Relationships are composed of living, breathing, dynamic people who change over time, and so the relationship also changes over time. No healthy relationship is going to stay fixed and unchanged for all time.
As long as you are willing to commit to the idea of changing in ways that include your family member or relative, and you are willing to work with him or her as your life changes and evolves over time, you’ll be alright.
Don’t assume every problem you encounter is related to consanguinamory
When people are involved in any kind of unconventional relationship model, it’s sometimes tempting to blame every problem encountered on that model. This can be particularly true in consanguinamory, where it might be easy to blame the consanguinamory for whatever the problem is you may encounter – “If we weren’t related, we wouldn’t have to deal with this!”
But that’s not necessarily so. Even conventional relationships face their fair share of challenges and turbulence.
Isolating the root cause of the issue, rather than simply blaming the problem on consanguinamory, is a great way to resolve conflicts and relationship difficulties.
This is good advice for anyone, not just consanguinamorous people. Being proactive is all about taking responsibility for your life. Your life doesn’t just “happen” by accident. Whether or not you’re aware of it, your life is shaped by the choices you make. You choose happiness. You choose sadness. You choose courage. You choose fear. The choices are your own. Every situation and every moment presents you with a new choice which gives you an opportunity to make different decisions that lead to greater joy, happiness, and fulfillment.
People who continually choose to be proactive recognize that they are “response-able”. Proactive people don’t blame genetics, circumstances, society, or conditioning for their behavior. They know they’re in charge of their own lives and the decisions they make. Reactive people, on the other hand, are usually greatly affected by the things around them and find external forces to blame for their behavior. If the weather is good, they feel good. If the weather is bad, it negatively affects their mood and behavior and they blame it on the weather. We respond to all of these external forces. Between the stimulus and the response is our greatest power – the freedom to decide how we respond. Some of your most important choices are in what you say, and your language is a good indicator in how you see yourself. Someone who is proactive uses proactive language – I can, I decided to, I will, I prefer, etc. Someone who is reactive uses reactive language – I can’t, I was forced to, I have to, if only. People who are reactive believe they have no choice and blame others for what they say or do.
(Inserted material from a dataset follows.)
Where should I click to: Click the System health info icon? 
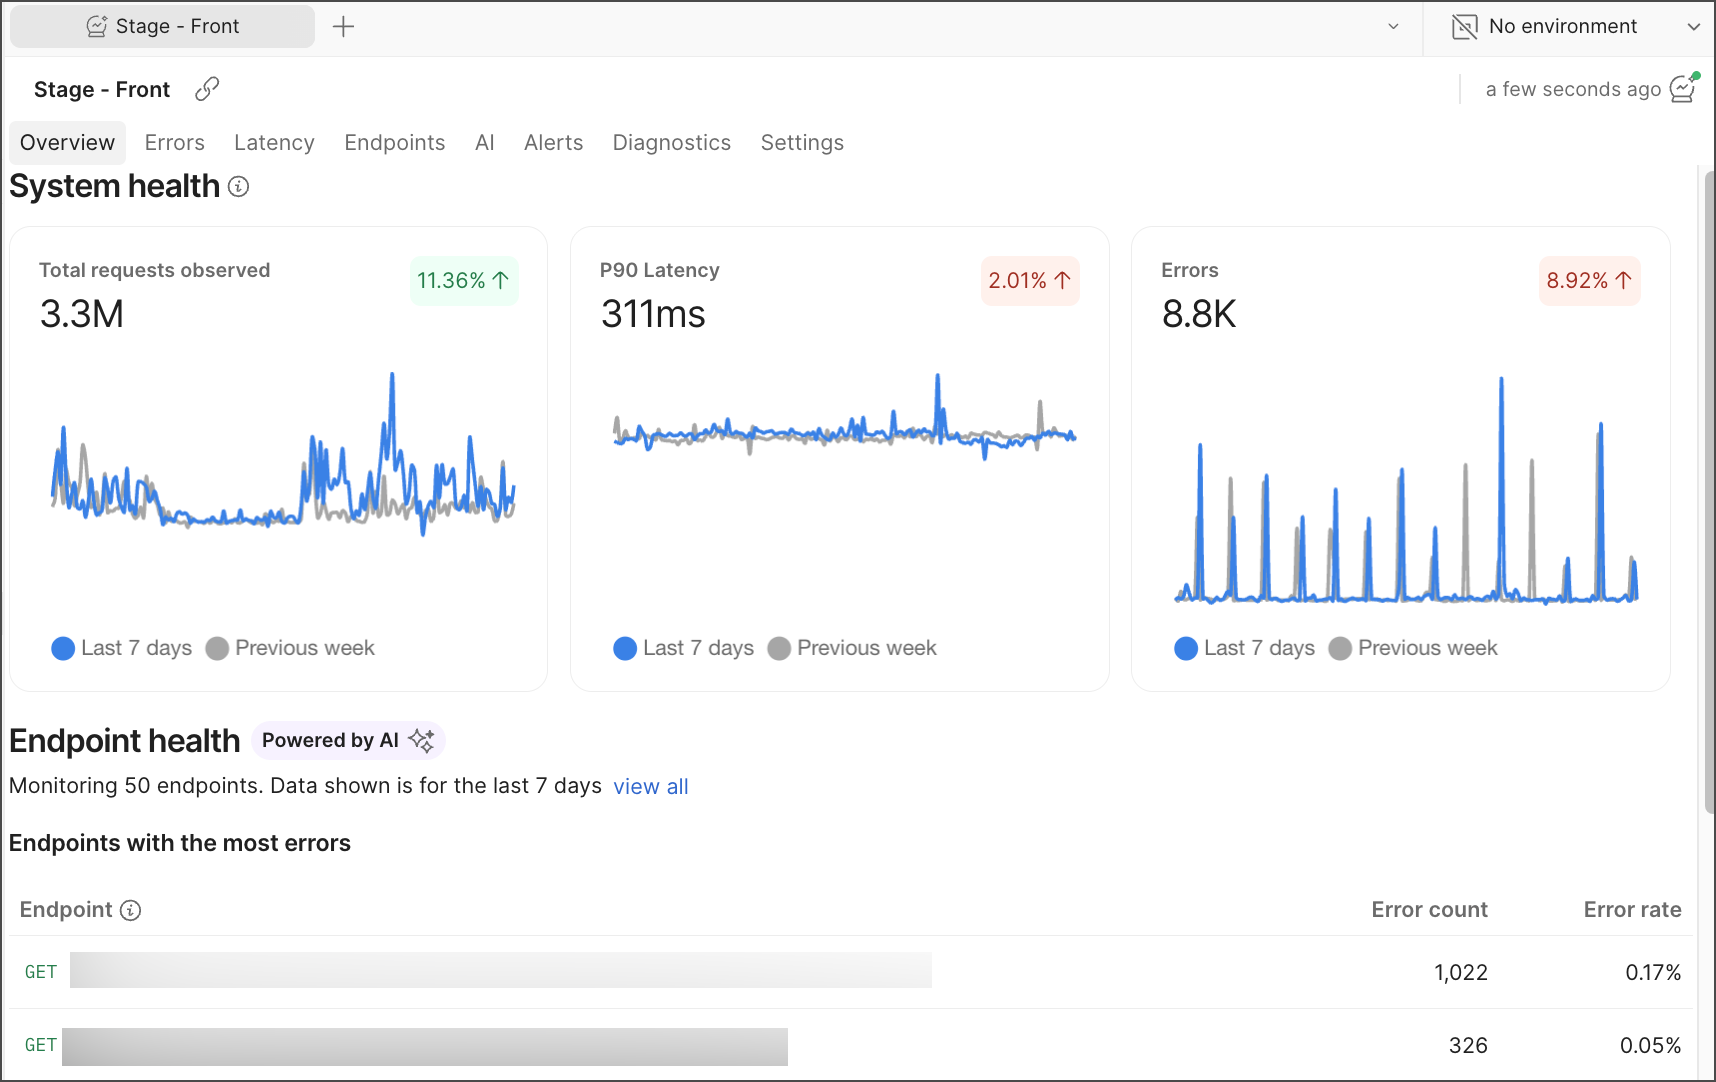238,187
Rather than worrying about stuff they can’t control, proactive people focus their efforts on things they can control. The challenges, issues, and opportunities we all face fall into two areas — the Circle of Concern and the Circle of Influence.
Proactive people focus their time and energy on their Circle of Influence and work on things they can control, such as health, developing good communication and conflict resolution skills, spending time with their children, and addressing problems at work. People who are reactive focus their time and energy in the Circle of Concern — things over which they can’t do much or anything about, such as the national debt, terrorism, and the weather. When we become mindful of the areas in which we spend our time and energy we make a huge step in becoming proactive.
Make sure your actions match your intentions
This is a valuable rule to apply to any relationship, but it’s particularly important in a consang relationship. Conduct yourself so your actions are in alignment with your intentions and values. If you value wisdom, for example, then be mindful of how you spend your time and focus your efforts on gaining new knowledge and insight that will lead to greater wisdom. If you value health, for example, then be mindful of the food you put into your body and how much you exercise, and ensure you are eating healthy and exercising regularly. Determine what is really important to you and what your intentions are. Begin with the end in mind, and then put first things first. Live your life according to your values.